··· Auszug

1810 gelangte Mauritius in britische Hand, weshalb auf Mauritius heute auch Englisch gesprochen wird. Der wichtigste Wirtschaftszweig der Inselbewohner wurde die Zuckerproduktion. Doch mit Abschaffung der Sklaverei fehlten den Engländern Arbeitskräfte – und so brachten sie aus ihren indischen Kolonien Lohnarbeiter auf die Insel. Zu diesen „Coolies“ (Kulis) gehörten Angehörige unterschiedlicher Völker wie Hindus, Muselmanen und Tamilen. Diese haben sich bis heute fest auf der Insel etabliert. Heute machen diese Gruppen etwa zwei Drittel der Bevölkerung aus. Mit der Zeit kamen auch indische Händler aus dem heutigen Gujarat und etwas später Chinesen nach Mauritius. Alle diese ethnischen Gruppen brachten ihre Sprache, Kultur und Religion ein.

Verschiedene Sprachen, verschiedene Rollen

Wann auf Mauritius welche Sprache verwendet wird, hängt in erster Linie davon ab, ob ein Anlass formell ist oder nicht. Bei offiziellen Anlässen sprechen die Mauritianer Englisch, die Amtssprache des Inselstaates. Nur für sehr wenige Menschen ist es zugleich Muttersprache; vielmehr hat es für sie den Status einer Fremdsprache. Prestigesprache, zweite Amtssprache und Schriftsprache ist das Französische. Es wird ebenfalls in formellen Situationen verwendet, ist aber Muttersprache für weitaus mehr Einwohner. Der kulturelle Einfluss des Französischen ist wesentlich stärker als der des Englischen – seine Ähnlichkeit mit dem Kreolischen macht es für die Inselbewohner einfacher, Französisch zu lernen.

······
··· Rohdaten

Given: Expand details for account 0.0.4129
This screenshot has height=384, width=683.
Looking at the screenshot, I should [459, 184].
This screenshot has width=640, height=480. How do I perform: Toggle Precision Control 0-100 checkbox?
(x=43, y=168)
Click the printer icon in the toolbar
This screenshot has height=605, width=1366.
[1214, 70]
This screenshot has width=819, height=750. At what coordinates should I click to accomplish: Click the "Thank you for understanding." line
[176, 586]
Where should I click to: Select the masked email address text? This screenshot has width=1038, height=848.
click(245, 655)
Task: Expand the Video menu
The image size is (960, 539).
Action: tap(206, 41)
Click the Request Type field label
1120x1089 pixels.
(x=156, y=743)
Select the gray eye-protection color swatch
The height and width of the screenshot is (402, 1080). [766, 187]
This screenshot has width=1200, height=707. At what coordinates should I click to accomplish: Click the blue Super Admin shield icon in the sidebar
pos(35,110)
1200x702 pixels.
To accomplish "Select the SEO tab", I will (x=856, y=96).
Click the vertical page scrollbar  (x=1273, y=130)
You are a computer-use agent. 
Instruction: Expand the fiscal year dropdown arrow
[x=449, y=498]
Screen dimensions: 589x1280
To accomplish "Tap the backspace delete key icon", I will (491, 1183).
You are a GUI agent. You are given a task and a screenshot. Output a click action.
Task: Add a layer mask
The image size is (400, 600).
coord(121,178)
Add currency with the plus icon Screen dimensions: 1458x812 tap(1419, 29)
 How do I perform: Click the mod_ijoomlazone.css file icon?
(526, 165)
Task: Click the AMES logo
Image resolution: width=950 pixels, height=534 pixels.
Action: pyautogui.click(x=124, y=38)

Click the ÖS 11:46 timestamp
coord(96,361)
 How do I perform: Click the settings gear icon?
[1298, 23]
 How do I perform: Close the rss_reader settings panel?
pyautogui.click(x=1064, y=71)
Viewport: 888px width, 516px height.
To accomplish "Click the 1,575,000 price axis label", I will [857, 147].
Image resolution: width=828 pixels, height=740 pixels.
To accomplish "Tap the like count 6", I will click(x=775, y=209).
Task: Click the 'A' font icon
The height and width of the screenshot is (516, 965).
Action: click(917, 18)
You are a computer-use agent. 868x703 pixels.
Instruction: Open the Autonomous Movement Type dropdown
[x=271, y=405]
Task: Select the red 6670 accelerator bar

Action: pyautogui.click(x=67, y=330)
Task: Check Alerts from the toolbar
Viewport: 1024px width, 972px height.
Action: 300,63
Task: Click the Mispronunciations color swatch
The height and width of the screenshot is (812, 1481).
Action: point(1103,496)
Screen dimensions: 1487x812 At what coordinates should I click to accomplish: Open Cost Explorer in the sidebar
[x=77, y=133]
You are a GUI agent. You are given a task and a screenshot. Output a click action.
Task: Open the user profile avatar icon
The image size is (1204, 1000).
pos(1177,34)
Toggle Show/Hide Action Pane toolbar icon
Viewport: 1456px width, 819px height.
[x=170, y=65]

······

# Aufgaben
[1] Gib den Auszug über Mauritius wortgetreu wieder, und zwar von „1810 gelangte Mauritius“ bis einschließlich „und Religion ein.“.
[2] Beantworte bitte folgende Fragen zum Auszug über Mauritius:
(a) In welchem Jahr gelangte Mauritius in britische Hand?
(b) Welcher Wirtschaftszweig wurde der wichtigste der Inselbewohner?
(c) Welche Sprache ist die Amtssprache des Inselstaates?

# Lösungen
[1]
1810 gelangte Mauritius in britische Hand, weshalb auf Mauritius heute auch Englisch gesprochen wird. Der wichtigste Wirtschaftszweig der Inselbewohner wurde die Zuckerproduktion. Doch mit Abschaffung der Sklaverei fehlten den Engländern Arbeitskräfte – und so brachten sie aus ihren indischen Kolonien Lohnarbeiter auf die Insel. Zu diesen „Coolies“ (Kulis) gehörten Angehörige unterschiedlicher Völker wie Hindus, Muselmanen und Tamilen. Diese haben sich bis heute fest auf der Insel etabliert. Heute machen diese Gruppen etwa zwei Drittel der Bevölkerung aus. Mit der Zeit kamen auch indische Händler aus dem heutigen Gujarat und etwas später Chinesen nach Mauritius. Alle diese ethnischen Gruppen brachten ihre Sprache, Kultur und Religion ein.

[2]
(a) 1810
(b) Die Zuckerproduktion
(c) Englisch